My final weeks in Honduras have been characterised by a satisfying symmetry, clean repetitions of things I did in my initial weeks in Honduras. For example, both my first and last weekends here (and no occasions in between) saw me at a big happy ex pat dinner in a Finnish friend's beautiful apartment. My first glimpse of Honduras, 6 years ago, was crossing from Guatemala to Copán Ruinas and from there hitching across the west of the country towards El Salvador. I've always had a soft spot for that western chunk, so it was especially fitting that my last full week in Honduras was spent in Santa Rosa de Copán and environs.
This is the centre of popular protest in Honduras, the poorest part of the country and the angriest. Our partner organisations have received death threats, are regularly intimidated for protesting against the contracts that go to foreign companies for large scale exploitation of Honduras' gold reserves, among other things. "Tomas de carreteras" - road seizures - are as regular as teachers' strikes, power cuts or dengue outbreaks here. In the west, central government is less important than local government; and people have learned to express their needs in a way that gets the attention of policy makers. But the challenge is greater here than perhaps anywhere else in the country; the needs, the poverty, the inequality.
It looks a bit like Ireland, only more so: hillier, cliffier, greener, foggier. On Tuesday afternoon, I arrived to a meeting in the back of beyond, where four men in white cowboy hats awaited me, their clothes filthy from the fields. It's cold, damp - "fresh" they call it - and the houses that crouch at the sides of the treacherous roads are made more of holes than of mud and twigs. (Do I fetishise poverty? I fear, in trying to visibilise it, I do). How can you possibly square this, gold mines alongside shivering poverty, potato famine poverty? But the scenery in its drama and changing light is quite possibly the most beautiful of all of Honduras.
This was my last field trip. I met 30 teenagers organising to advocate for the needs of young people in their communities, staggeringly articulate and enthusiastic. I met some sleepy women, being organised into a network whose purpose, I felt, they didn't quite understand. And some campesinos who are training their peers to monitor government spending. In general, if the government isn't spending money on agriculture, they figure it's wasting its time. The beautiful thing about this random mixture of groups was that they all talked to each other. Each of them knew about the other, and collaborated in one way or another with all the other groups in their vicinity. All those old chestnuts that I've been looking for: solidarity, mobilisation, anger even. Here in the west, there were glimpses of those things.
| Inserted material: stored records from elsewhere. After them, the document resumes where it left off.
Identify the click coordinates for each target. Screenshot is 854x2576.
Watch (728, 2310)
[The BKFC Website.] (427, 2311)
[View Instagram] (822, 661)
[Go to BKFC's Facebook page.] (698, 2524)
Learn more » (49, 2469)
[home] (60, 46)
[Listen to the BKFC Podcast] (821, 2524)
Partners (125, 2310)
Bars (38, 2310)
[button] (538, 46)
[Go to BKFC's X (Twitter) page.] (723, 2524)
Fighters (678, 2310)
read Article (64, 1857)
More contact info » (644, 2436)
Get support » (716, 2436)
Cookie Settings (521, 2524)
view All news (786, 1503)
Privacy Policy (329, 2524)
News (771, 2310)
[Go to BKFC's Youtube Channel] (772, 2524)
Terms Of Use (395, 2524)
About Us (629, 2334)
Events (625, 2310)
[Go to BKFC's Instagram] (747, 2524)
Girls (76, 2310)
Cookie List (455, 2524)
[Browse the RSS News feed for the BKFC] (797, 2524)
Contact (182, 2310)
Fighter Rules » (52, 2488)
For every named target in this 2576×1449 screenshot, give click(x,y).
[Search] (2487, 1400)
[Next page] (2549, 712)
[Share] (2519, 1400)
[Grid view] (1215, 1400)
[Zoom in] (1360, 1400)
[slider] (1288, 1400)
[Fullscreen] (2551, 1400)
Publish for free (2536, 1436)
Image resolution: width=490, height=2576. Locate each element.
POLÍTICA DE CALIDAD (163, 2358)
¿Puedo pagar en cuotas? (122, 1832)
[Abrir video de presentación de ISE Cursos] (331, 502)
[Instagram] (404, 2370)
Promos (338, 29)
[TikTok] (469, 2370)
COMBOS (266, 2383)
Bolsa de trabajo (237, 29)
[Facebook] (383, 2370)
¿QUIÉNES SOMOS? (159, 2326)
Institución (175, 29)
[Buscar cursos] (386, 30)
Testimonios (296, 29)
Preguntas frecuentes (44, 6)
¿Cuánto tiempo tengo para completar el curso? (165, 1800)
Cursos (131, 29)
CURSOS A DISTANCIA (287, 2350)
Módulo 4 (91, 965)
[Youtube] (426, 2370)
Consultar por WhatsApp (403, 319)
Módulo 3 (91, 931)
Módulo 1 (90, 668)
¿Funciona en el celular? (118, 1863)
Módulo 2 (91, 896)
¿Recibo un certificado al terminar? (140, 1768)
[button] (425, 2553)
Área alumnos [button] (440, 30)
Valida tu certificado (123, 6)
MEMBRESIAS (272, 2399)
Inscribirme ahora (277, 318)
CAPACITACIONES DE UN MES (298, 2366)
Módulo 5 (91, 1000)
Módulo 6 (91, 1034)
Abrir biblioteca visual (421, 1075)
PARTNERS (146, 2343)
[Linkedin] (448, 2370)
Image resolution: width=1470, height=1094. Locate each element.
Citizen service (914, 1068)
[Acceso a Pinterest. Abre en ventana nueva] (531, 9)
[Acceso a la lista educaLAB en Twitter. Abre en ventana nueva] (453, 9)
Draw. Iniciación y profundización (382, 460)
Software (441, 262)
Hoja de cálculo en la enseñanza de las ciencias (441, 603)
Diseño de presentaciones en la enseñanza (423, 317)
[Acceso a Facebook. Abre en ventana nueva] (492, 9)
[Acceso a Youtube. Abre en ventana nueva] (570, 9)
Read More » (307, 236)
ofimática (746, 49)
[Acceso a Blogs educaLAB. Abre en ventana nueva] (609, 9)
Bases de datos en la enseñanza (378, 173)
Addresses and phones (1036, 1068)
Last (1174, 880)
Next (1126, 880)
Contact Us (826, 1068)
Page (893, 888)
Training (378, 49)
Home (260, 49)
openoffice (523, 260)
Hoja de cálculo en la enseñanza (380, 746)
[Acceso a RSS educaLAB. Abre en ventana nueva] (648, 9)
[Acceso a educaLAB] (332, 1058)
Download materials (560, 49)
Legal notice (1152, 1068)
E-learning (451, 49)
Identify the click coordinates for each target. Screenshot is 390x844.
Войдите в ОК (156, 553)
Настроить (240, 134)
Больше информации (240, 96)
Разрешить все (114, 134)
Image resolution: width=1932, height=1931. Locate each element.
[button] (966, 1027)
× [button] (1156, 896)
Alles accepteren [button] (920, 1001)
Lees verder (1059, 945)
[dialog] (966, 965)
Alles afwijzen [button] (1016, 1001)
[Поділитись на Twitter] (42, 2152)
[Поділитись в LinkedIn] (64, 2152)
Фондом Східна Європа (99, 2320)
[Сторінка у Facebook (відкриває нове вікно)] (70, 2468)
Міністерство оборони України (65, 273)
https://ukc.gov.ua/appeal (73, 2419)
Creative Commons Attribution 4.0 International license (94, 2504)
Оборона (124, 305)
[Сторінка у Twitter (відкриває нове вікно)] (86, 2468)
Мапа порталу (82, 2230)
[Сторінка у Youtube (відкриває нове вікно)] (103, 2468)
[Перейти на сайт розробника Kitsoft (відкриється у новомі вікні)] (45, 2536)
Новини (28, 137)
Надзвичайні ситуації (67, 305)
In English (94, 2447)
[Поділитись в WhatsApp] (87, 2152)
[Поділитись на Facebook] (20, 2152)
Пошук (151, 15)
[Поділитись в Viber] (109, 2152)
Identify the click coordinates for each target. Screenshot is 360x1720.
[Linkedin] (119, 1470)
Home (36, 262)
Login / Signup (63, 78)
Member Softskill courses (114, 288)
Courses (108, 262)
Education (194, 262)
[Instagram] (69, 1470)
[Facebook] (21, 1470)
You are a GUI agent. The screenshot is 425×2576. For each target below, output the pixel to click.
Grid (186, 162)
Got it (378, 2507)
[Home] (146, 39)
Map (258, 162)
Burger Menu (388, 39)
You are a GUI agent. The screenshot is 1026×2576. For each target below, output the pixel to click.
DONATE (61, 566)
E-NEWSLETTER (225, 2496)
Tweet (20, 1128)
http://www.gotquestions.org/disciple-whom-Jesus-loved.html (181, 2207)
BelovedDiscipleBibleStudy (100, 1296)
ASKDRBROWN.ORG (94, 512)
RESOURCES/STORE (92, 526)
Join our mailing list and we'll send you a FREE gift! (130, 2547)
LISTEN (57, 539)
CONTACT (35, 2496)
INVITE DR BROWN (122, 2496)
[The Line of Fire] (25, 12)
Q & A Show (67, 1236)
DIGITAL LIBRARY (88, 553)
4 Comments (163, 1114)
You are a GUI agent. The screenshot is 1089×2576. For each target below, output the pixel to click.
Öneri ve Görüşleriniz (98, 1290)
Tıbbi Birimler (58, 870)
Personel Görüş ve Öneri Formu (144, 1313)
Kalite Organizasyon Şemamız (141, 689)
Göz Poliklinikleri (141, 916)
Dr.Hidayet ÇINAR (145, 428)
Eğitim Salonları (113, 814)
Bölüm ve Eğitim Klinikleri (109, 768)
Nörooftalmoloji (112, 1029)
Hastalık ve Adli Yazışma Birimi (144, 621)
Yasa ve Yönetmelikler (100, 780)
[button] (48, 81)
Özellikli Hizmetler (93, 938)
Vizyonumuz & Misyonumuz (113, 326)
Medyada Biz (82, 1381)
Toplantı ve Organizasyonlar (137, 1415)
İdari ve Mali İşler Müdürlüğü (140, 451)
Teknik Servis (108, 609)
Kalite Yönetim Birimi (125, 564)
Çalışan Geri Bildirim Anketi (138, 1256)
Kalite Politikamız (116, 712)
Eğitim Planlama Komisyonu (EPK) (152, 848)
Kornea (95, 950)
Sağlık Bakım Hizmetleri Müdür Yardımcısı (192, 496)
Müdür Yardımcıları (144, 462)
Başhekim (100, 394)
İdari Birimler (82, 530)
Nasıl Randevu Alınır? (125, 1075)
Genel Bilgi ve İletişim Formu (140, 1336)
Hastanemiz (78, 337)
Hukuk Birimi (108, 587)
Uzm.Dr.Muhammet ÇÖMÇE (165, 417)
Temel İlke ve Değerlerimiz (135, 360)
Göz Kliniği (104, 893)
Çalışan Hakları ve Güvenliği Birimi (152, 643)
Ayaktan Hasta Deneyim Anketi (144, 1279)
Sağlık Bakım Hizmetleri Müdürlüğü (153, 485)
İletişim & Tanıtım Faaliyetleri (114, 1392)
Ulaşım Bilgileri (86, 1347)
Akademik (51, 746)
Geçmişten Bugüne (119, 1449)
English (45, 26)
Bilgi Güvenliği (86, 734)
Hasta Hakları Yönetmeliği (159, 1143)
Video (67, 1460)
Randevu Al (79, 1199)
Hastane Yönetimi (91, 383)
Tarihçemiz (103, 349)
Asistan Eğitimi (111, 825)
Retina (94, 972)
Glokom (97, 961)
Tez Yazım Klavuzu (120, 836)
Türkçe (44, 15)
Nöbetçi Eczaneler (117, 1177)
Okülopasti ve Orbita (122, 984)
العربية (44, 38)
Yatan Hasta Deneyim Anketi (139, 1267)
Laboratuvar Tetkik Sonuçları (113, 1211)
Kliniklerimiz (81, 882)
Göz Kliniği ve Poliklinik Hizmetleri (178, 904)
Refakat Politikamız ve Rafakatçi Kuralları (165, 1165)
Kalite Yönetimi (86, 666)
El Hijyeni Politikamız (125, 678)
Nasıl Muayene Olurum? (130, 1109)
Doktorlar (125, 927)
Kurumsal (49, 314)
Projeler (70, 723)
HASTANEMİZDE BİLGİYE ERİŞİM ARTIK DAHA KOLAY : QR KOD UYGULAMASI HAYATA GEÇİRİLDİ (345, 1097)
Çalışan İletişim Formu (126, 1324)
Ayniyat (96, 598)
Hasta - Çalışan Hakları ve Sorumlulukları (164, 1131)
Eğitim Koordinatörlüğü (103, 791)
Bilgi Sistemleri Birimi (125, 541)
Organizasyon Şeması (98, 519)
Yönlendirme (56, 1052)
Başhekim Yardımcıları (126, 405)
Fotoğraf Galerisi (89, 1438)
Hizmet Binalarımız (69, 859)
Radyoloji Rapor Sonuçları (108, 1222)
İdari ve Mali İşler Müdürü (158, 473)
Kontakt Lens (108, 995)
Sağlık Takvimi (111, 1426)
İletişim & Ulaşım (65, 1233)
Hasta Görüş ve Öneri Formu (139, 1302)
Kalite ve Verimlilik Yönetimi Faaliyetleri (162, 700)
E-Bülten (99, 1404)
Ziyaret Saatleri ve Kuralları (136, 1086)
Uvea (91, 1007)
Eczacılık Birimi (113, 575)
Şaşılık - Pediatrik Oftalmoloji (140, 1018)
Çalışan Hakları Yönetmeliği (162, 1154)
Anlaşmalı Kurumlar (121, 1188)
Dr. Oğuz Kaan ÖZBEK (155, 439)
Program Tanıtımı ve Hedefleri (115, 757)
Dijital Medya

It's been a long year of watching organisations bicker and engage in power struggles. Am I sorry it's over? Emphatically no. And emphatically yes. No, because those struggles have exhausted and confused me. And yes because I'm only beginning to see where they're going, and how they might just get there.
Reading this blog, I know I've never made it clear how big a deal these tiny impossible initiatives are. In the time I've been here, 4 members of organisations we support have been killed; many many more have been threatened and intimidated. And what I've learned this year is that, even when you're life's at risk, you still have to do the accounts, pay the secretary, handle your board of directors. And even when you're a martyr, you still might be lousy at all these things. Defending human rights is trabajo de hormiga; ant's work, slow and tedious when you get down to the details, but nevertheless thrilling and amazing.
It's the weekend and my time is divided equally between office (panic) bedroom (panic-packing) and a variety of hostelries (panic denial). I leave on Wednesday morning, and the aircraft spits me into chilly Dublin on Thursday afternoon. I'll be honest folks: I can't wait. I hope to see you all there or there around, some time soon.
In the meantime, there's sure to be some valedictory stock taking style post here over the course of the next couple of days.